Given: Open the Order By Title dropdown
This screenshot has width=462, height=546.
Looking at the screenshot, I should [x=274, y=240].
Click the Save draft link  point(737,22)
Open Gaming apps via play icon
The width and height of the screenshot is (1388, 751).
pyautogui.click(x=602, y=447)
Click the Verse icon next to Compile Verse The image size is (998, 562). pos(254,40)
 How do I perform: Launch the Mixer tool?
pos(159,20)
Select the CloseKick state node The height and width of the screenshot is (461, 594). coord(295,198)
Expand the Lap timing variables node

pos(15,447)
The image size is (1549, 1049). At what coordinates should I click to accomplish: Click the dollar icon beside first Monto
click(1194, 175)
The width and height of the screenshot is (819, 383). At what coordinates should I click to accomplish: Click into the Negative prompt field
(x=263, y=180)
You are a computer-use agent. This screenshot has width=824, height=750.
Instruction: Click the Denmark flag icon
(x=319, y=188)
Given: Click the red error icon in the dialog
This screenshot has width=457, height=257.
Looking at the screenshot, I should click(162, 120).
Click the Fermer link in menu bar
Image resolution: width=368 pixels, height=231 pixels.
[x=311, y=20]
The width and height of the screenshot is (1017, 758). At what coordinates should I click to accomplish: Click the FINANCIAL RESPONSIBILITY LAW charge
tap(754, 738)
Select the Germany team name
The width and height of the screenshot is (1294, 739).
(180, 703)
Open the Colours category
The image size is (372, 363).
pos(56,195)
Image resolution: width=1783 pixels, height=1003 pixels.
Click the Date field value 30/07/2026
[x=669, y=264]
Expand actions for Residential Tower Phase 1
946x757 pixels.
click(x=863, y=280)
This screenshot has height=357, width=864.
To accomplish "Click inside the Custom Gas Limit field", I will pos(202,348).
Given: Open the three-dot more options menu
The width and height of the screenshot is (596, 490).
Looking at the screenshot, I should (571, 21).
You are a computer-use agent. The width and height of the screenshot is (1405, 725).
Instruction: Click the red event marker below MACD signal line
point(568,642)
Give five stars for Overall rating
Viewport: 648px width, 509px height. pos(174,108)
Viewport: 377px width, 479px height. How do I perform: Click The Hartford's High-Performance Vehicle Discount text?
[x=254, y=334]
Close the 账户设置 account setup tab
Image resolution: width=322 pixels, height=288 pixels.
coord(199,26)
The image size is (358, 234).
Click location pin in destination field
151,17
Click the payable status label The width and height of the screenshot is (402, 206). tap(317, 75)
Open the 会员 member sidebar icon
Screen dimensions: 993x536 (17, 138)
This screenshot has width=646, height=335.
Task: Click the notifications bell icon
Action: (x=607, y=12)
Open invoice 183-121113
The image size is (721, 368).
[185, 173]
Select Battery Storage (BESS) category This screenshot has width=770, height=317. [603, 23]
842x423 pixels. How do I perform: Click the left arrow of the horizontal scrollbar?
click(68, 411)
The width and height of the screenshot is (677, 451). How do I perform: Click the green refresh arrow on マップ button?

:: Directive ::
Pick out every line in the listing above that contains the word "category" and copy each of those lines in full. Case counts when matching.

:: Complete output ::
Open the Colours category
Select Battery Storage (BESS) category This screenshot has width=770, height=317. [603, 23]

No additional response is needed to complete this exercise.